1.30.2012

Manner and Means

I've been listening to this Caedmon's Call song a lot lately. On repeat. It's absurdly beautiful.

I keep meditating on the words. I don't know what the band meant when they wrote it, but I just keep thinking about my life as a missionary.

Danielle sings, "I am a shell of the manner and the means // Mine is a story of nothing as it seems." I think about testimony, and this strange instrument that is my life, the one that is supposed to help people encounter Jesus Christ. I am the vessel. My life is one of extraordinarily great things that are terribly hidden; sometimes I don't even recognize the wonders God works. It all seems pretty ordinary, nothing really remarkable, but God is daily transforming my heart, my mind, and my will.

She continues, "My heart is thinly veiled in the usual fears." Yep. It sure is, Dani. Sometimes I am paralyzed by that thin veil. Sometimes I don't want to do this strange job that is not just a job but a calling, and the performance reviews are actually pretty similar to things I am sure I'll have answer for in the end. This is serious business. I am afraid. I pray the Lord to throw back that veil and wed me in His Word.

The chorus is particularly thought-provoking for me. "When it's over and you see it with your eyes // would you rather have the truth or a lie?" Granted, I wish ol' Caedmon's Call had been a little more forthright and said, "When it's over and you see Him with your eyes...", but that's beside the point. These words keep sounding in my head.
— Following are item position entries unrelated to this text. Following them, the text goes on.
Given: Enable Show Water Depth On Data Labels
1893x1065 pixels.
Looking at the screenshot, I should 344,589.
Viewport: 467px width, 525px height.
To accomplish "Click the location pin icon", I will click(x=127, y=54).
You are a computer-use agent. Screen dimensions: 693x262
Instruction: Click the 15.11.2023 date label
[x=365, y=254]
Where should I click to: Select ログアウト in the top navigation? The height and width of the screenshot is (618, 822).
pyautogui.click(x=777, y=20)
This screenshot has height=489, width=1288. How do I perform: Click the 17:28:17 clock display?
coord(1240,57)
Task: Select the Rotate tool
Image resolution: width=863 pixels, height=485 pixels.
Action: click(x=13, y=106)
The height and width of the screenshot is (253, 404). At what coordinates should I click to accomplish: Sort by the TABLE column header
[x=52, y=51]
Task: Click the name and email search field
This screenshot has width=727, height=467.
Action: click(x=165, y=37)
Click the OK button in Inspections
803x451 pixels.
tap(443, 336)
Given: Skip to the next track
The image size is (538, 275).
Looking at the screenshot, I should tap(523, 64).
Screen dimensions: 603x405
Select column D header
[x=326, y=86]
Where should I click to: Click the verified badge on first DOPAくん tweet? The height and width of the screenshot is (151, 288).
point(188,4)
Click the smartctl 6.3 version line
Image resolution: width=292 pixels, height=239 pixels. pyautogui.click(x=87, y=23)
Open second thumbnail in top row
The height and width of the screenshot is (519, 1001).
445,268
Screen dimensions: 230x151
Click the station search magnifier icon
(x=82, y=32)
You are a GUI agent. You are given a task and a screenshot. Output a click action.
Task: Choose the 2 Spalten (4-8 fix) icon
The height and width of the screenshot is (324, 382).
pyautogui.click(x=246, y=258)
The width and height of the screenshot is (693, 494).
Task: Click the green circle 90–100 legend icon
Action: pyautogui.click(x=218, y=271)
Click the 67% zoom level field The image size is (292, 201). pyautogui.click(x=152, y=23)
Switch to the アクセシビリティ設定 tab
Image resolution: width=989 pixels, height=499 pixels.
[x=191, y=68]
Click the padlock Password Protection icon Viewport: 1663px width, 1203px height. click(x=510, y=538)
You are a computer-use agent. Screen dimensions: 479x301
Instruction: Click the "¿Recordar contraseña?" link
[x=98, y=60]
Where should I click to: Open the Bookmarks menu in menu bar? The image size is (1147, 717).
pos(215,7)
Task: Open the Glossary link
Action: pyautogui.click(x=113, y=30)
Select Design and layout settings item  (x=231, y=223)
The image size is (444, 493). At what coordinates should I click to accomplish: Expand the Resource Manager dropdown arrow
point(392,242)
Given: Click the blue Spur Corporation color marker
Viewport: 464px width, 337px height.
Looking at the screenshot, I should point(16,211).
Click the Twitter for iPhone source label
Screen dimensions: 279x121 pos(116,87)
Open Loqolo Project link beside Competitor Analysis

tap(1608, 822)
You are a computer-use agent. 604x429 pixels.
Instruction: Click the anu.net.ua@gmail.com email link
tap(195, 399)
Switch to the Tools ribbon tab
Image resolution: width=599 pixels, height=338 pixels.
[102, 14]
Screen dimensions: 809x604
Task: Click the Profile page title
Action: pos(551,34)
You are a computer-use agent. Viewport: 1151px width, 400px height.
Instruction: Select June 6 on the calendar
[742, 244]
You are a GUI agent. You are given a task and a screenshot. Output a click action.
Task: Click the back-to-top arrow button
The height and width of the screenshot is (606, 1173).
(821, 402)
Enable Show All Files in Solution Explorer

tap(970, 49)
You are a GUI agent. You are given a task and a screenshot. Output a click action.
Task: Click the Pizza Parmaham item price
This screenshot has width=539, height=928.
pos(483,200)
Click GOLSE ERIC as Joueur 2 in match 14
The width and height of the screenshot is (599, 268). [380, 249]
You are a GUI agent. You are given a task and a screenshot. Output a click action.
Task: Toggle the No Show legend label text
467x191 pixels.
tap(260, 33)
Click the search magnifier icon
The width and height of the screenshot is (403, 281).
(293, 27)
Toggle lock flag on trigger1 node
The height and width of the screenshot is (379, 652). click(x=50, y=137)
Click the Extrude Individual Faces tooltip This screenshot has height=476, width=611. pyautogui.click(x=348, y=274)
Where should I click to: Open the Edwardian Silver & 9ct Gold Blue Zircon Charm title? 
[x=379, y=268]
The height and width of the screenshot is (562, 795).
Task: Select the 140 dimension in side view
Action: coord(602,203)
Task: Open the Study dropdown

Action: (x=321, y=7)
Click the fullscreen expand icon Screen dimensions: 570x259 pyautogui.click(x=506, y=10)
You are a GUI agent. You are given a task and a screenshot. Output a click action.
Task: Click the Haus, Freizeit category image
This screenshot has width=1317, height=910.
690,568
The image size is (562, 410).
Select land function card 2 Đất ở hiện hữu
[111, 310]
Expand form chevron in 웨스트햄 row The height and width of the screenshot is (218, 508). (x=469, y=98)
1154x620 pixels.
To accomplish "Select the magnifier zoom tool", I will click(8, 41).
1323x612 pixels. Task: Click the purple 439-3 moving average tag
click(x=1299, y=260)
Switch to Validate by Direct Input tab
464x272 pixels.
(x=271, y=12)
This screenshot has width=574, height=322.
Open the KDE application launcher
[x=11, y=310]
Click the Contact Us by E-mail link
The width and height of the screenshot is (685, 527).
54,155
CeeCee, when it is over, will that student still prefer to not be offended or put into an awkward situation at the cost of the Truth? When she has to look Him in the eyes, would it be better for me to have spoken the entire truth in love or watered it down for her comfort? Would you rather have the truth or a lie? The Truth costs.

I pray that I don't offend and that I'm as minimally awkward, for their sakes, as possible, but in the end I would rather have the truth, and I think they will too.

1 comment:

Allison Marshall said...

After I read this, I listened to the album this morning! High Countries gets me every time!